The doctor didn’t miss the point. He had made Kaddish strip down. “For discretion,” the doctor said, explaining.

  “For discretion, of course. I should be thankful you didn’t go for the pants.”

  “I still might,” the doctor said, and Kaddish picked up the shadow of a smile.

  “Even a first-day prostitute keeps her shirt on until some money has changed hands,” Kaddish said. He resisted crossing his arms.

  “You were going to quote me a figure.”

  Kaddish was, but it was essential, he believed, that it be done from the right position. It is always better to be embarrassing than embarrassed.

  “If you’re really interested in scars, there is something that I’ve been wondering about.” Kaddish opted for the pants on his own. He undid his belt and dropped them to his knees when the doctor stopped him.

  “We can schedule a proper appointment,” the doctor said. “I’d be happy to see you in that context.” His eyes displayed a warm bedside manner, but he was looking at Kaddish’s nose.
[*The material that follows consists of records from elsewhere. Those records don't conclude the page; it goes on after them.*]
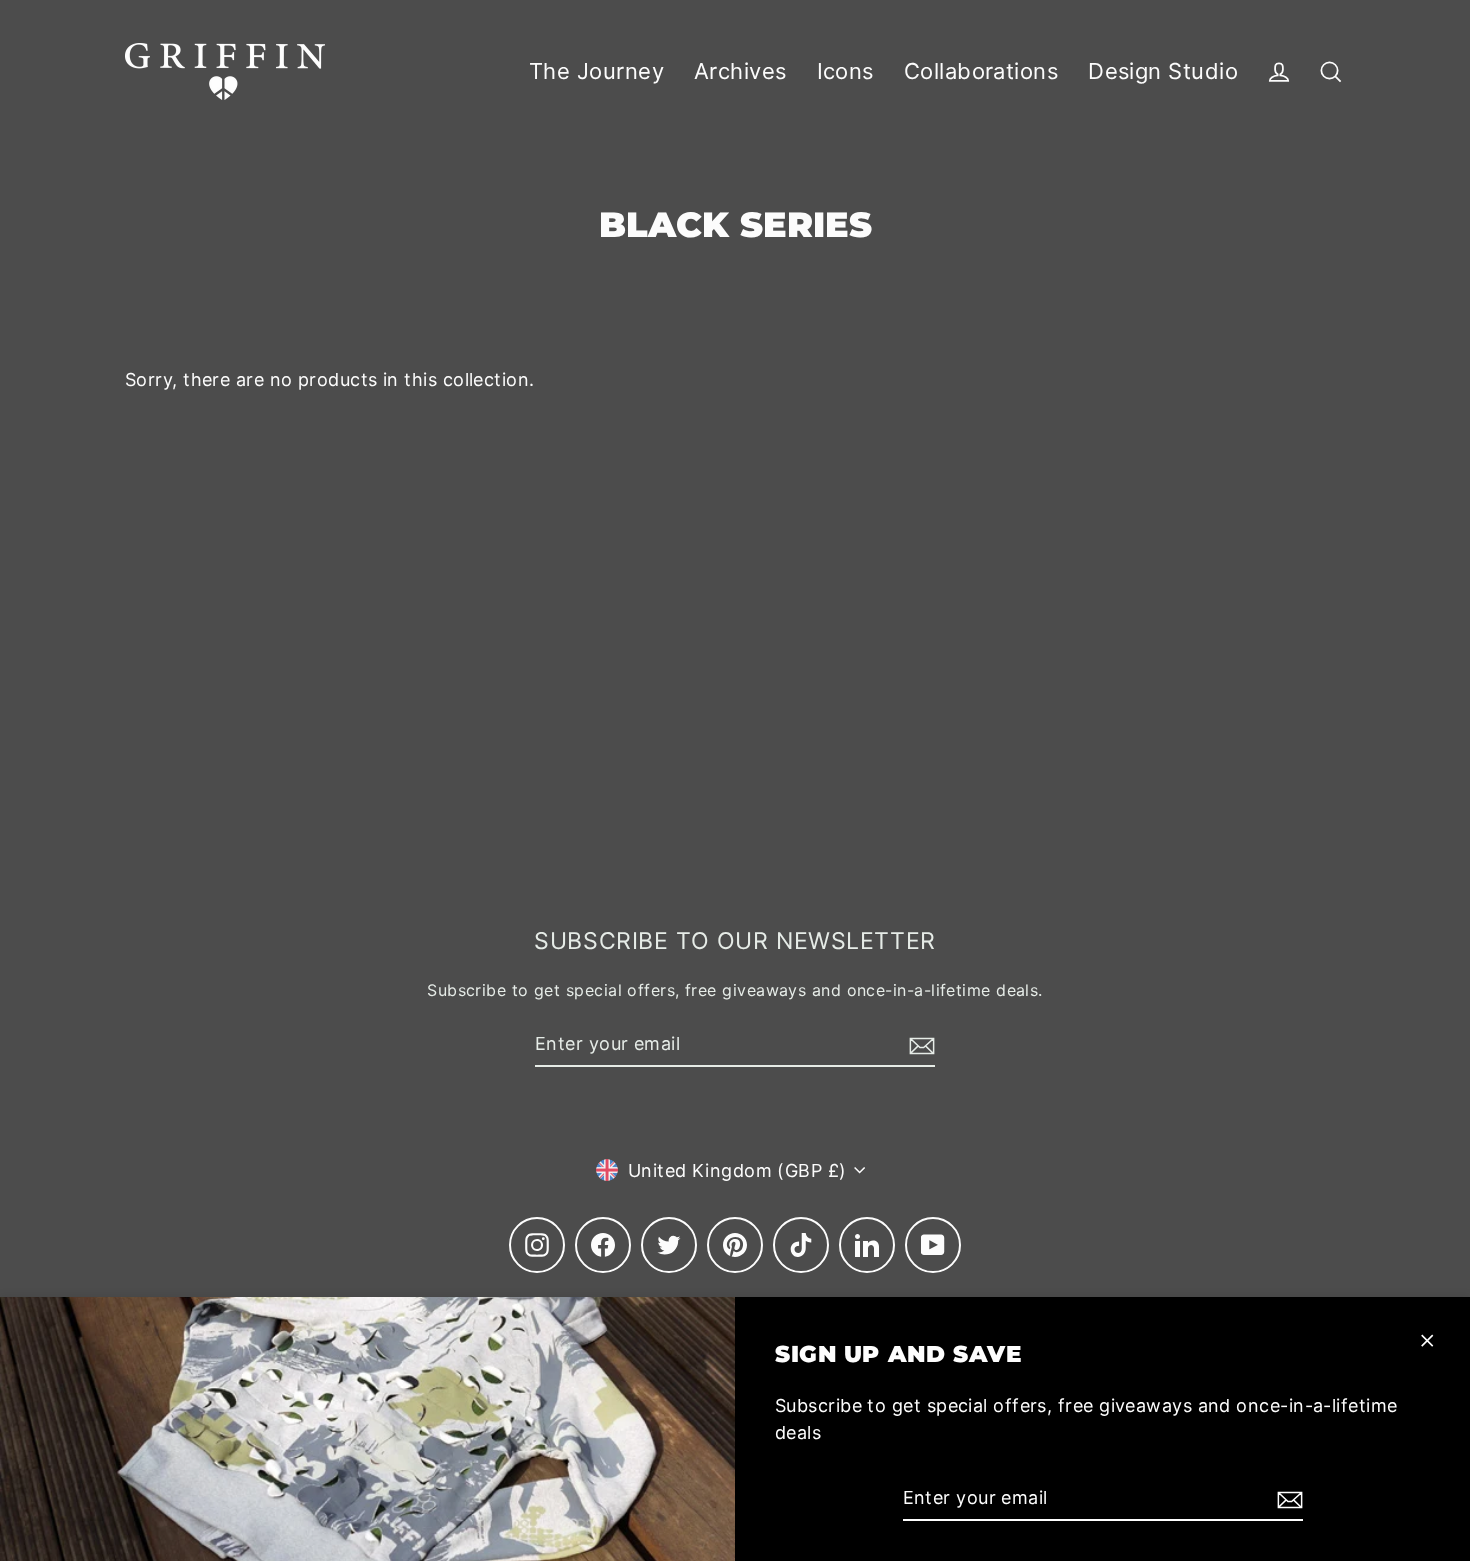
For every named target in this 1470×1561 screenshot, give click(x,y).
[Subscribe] (1287, 1498)
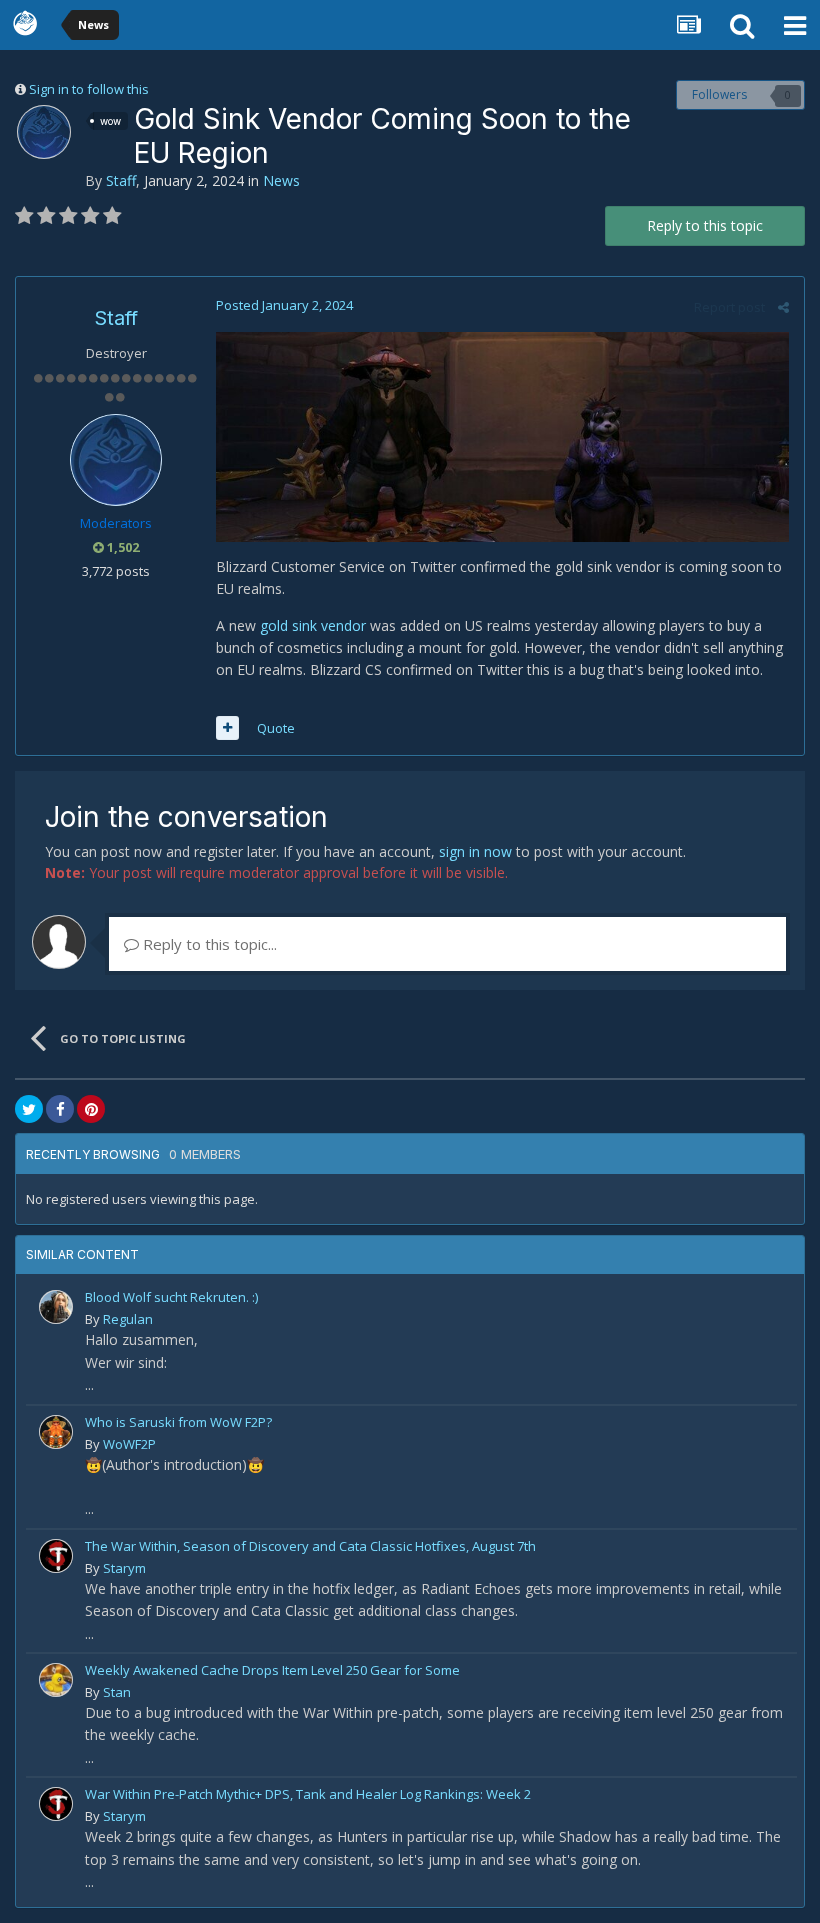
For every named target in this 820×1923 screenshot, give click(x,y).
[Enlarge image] (502, 435)
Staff (121, 180)
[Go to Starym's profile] (56, 1556)
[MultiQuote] (227, 728)
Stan (117, 1692)
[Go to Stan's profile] (56, 1680)
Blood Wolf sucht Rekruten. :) (171, 1297)
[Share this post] (783, 307)
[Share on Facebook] (60, 1109)
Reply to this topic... (208, 944)
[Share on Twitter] (29, 1109)
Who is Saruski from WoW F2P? (178, 1422)
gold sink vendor (311, 625)
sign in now (475, 851)
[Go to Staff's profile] (44, 132)
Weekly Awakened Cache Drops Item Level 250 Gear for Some (272, 1670)
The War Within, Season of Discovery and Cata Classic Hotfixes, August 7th (310, 1546)
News (281, 180)
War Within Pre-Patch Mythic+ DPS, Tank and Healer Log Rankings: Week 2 (308, 1794)
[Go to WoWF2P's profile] (56, 1432)
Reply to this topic (705, 225)
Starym (124, 1568)
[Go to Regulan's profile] (56, 1307)
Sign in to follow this (89, 89)
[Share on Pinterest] (91, 1109)
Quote (276, 728)
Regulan (128, 1319)
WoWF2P (129, 1444)
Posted (284, 305)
  “Sure,” Kaddish said, buckling up and scanning the room. He’d had a number in mind in the waiting room, and another when he was led into this fancy consultation room with its feeling of polished surgical precision—not a bit of personality in it except for one heavy-looking mask up on the wall. An old framed print leaned against the wall below it, a woodsy scene with a man on a horse marked, in English, THE HUNT.

  “Nice piece,” Kaddish said, signaling the mask and not really caring. He was figuring his sum.

  “I was in Asia fixing cleft palates.” The doctor looked at the mask and to his picture on the floor. “After months of taking nipples off and sewing them back on, the palates are a salve. They fly you over to fix the poor kids, to put their heads back right. It’s funny there. They only bring you boys.” He paused to consider his own statement, as if someone else had brought it to his attention. “I stopped in Hong Kong on the way back and picked the mask up there.”